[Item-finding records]

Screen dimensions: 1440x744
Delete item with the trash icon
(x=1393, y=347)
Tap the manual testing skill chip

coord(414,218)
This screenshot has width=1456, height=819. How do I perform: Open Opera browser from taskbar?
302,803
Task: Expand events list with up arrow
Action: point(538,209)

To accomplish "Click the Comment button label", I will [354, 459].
==
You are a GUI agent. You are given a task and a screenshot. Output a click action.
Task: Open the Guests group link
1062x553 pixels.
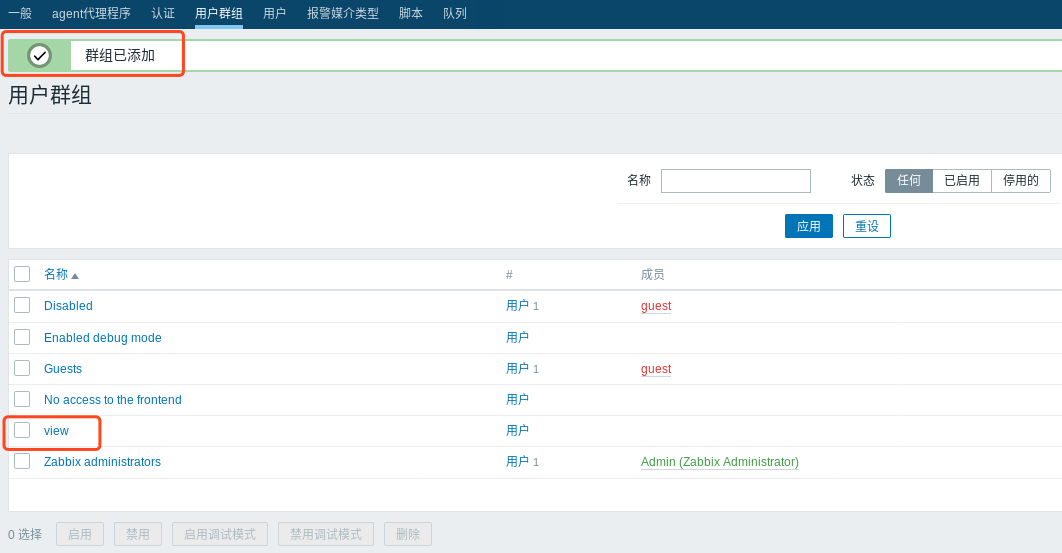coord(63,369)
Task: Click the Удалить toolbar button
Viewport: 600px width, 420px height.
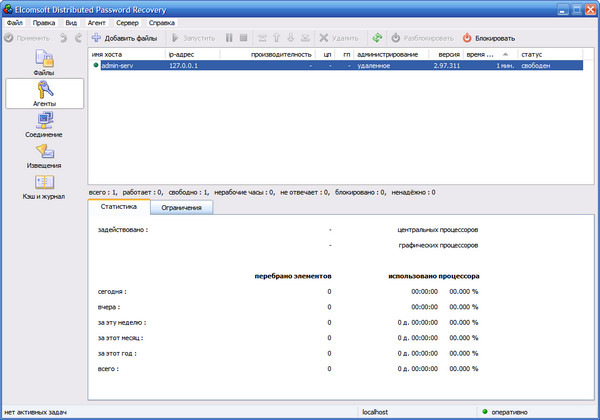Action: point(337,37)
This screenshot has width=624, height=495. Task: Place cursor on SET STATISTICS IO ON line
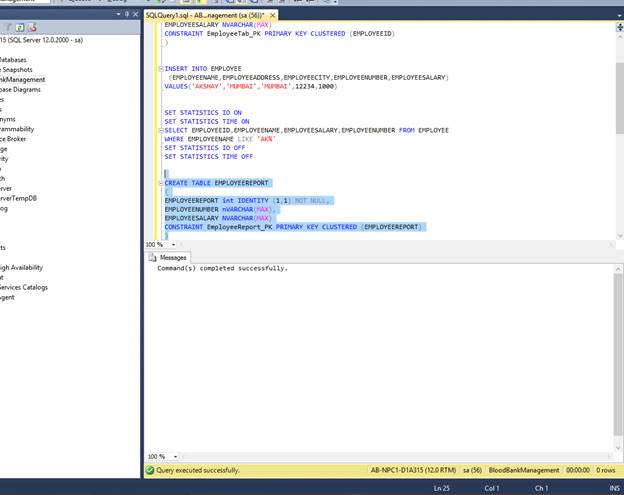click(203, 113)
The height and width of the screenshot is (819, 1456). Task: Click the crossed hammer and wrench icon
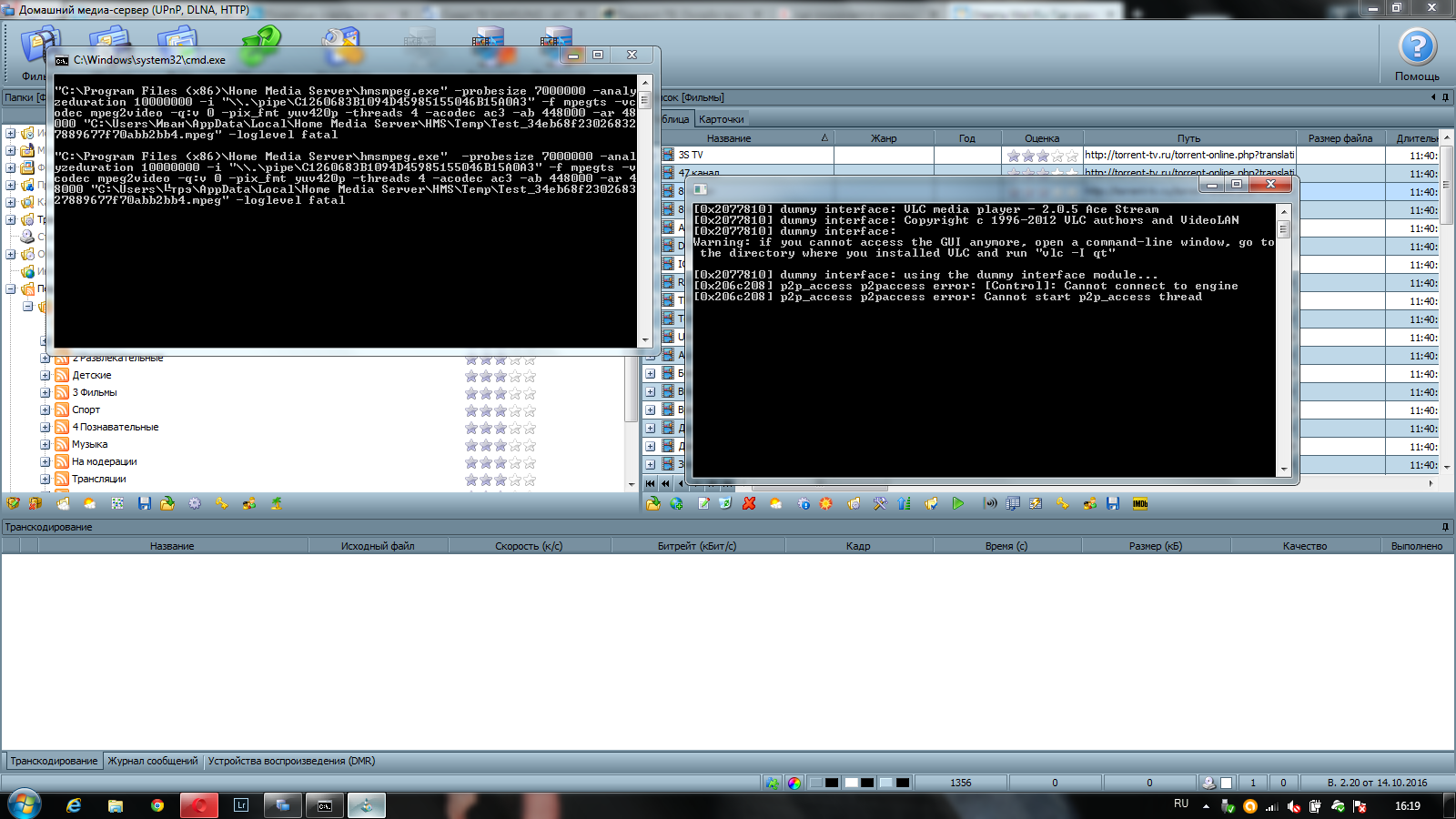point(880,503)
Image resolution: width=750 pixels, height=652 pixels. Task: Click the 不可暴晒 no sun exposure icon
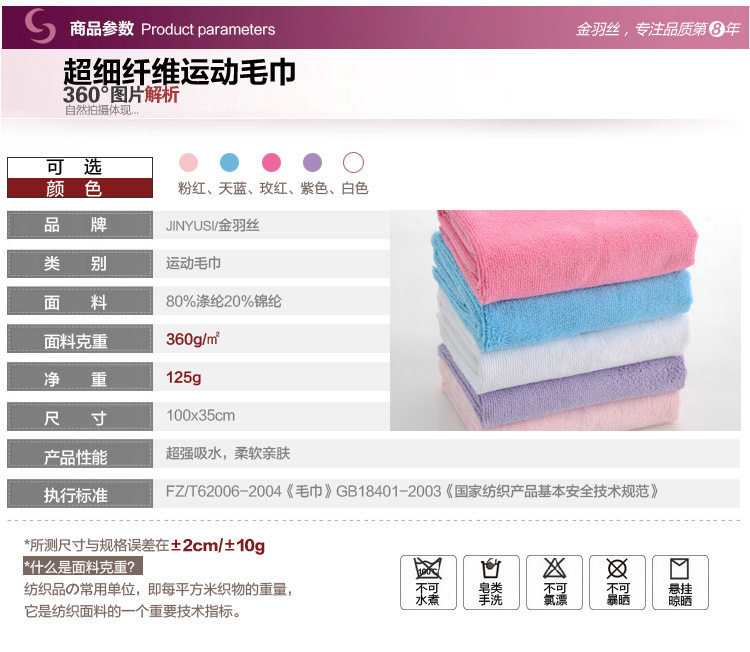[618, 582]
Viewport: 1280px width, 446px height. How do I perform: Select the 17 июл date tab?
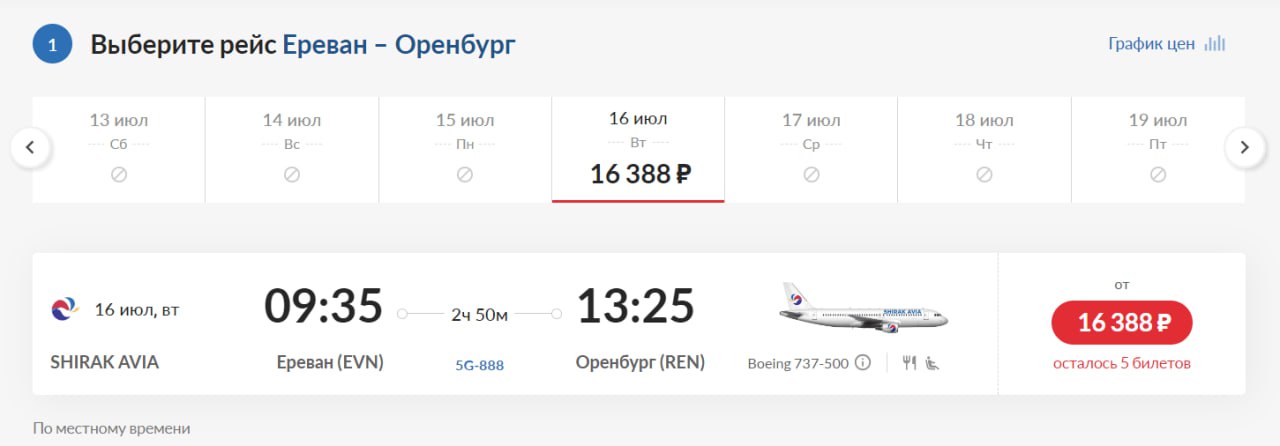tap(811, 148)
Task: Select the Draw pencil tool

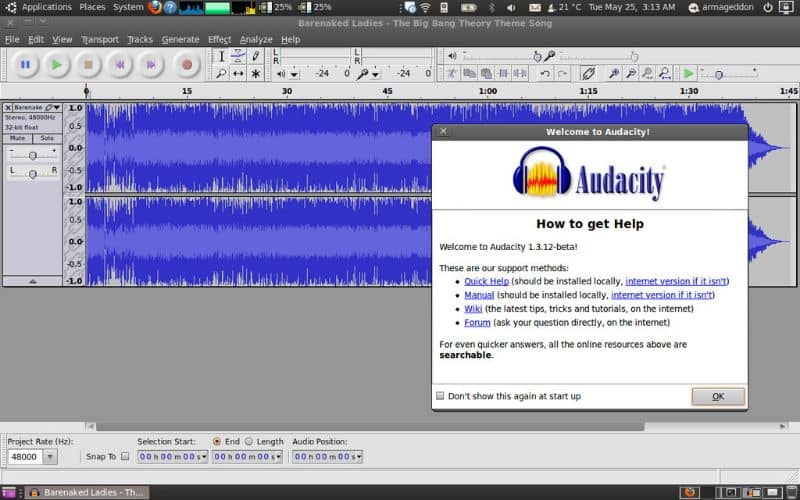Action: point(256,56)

### Exercise goal
Copy out the lines from the one containing "Screen dimensions: 1440x744" through the one containing "will [354, 459].", both included, without any changes.

### Answer in full
Screen dimensions: 1440x744
Delete item with the trash icon
(x=1393, y=347)
Tap the manual testing skill chip

coord(414,218)
This screenshot has width=1456, height=819. How do I perform: Open Opera browser from taskbar?
302,803
Task: Expand events list with up arrow
Action: point(538,209)

To accomplish "Click the Comment button label", I will [354, 459].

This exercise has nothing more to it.